■ **Your goal**:
When you reach the line containing "The height and", start transcribing exactly and continue through the last line of the data, skipping every picture.

Collected data
━━━━

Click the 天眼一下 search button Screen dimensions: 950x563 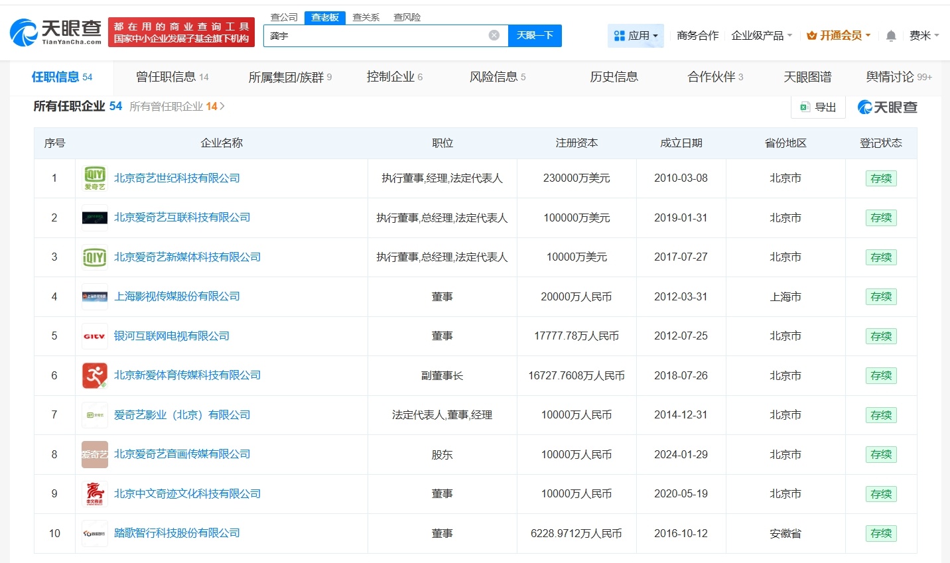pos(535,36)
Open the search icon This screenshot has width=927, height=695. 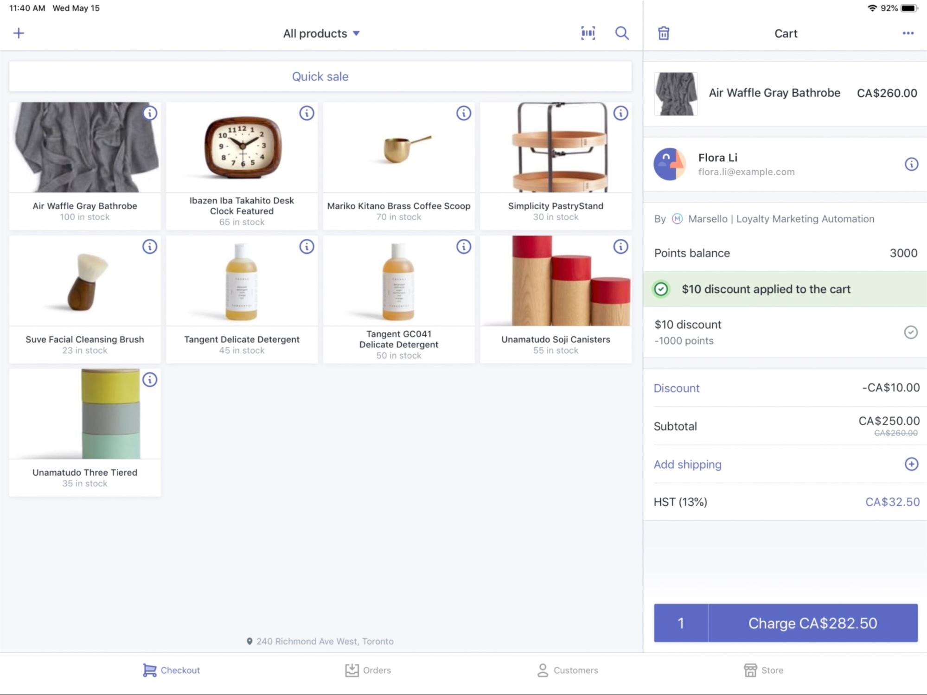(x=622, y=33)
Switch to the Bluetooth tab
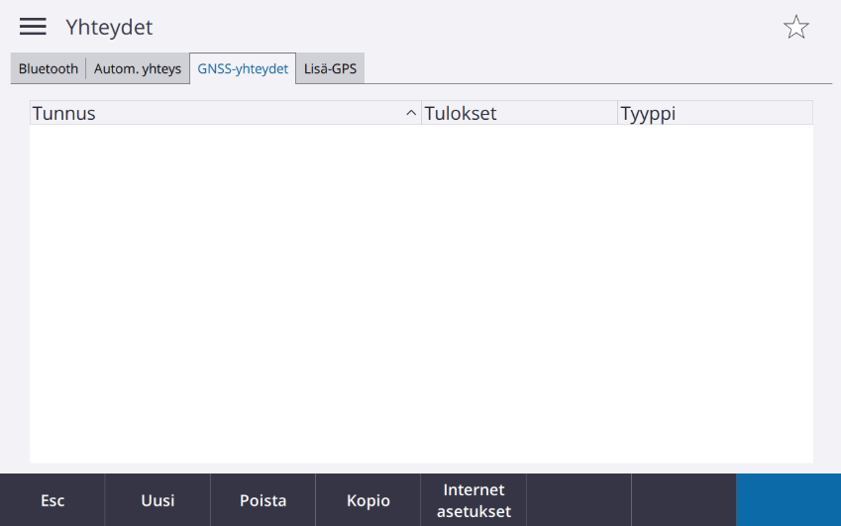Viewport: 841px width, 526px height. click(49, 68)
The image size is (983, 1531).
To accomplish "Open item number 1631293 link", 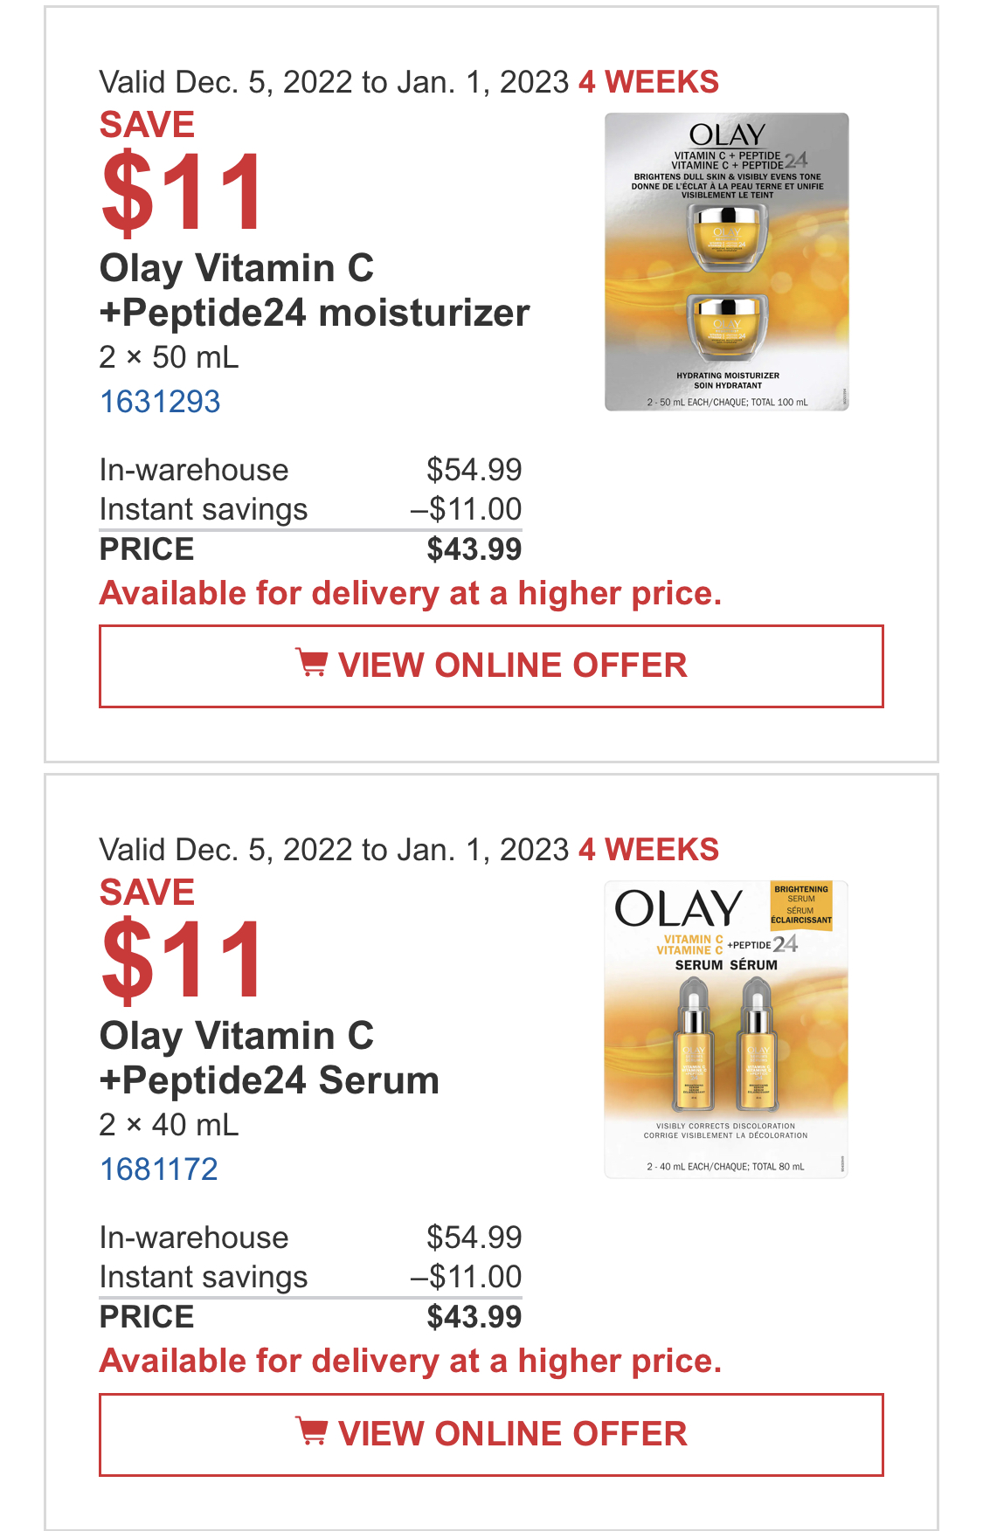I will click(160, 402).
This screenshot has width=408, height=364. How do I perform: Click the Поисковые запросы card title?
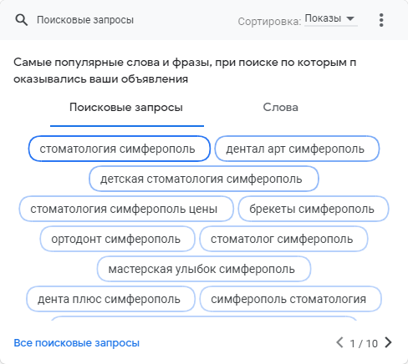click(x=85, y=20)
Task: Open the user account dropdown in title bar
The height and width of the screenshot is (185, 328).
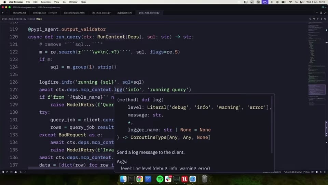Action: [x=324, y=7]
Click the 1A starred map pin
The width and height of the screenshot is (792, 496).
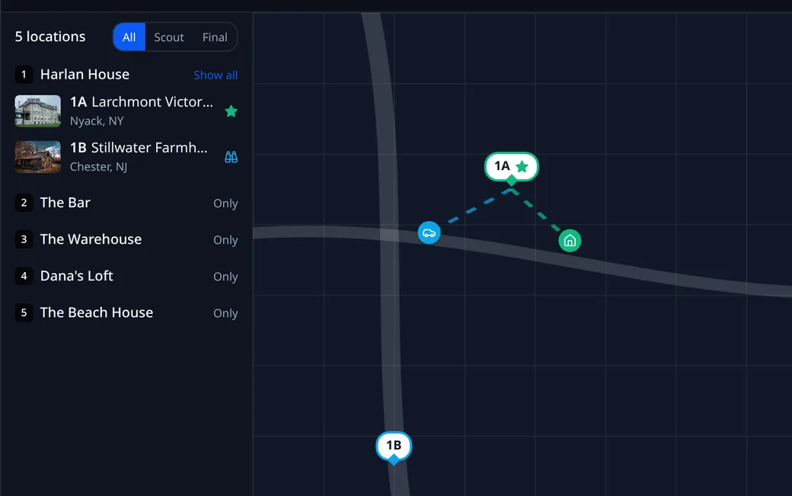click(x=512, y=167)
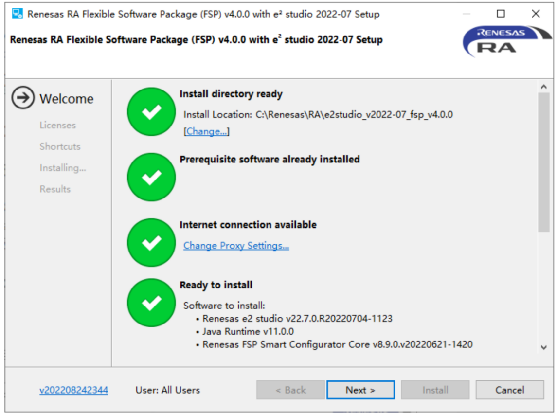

━━━━

■ **Reply**:
The height and width of the screenshot is (185, 328).
Action: [x=324, y=7]
Click the 1A starred map pin
The width and height of the screenshot is (792, 496).
click(x=512, y=167)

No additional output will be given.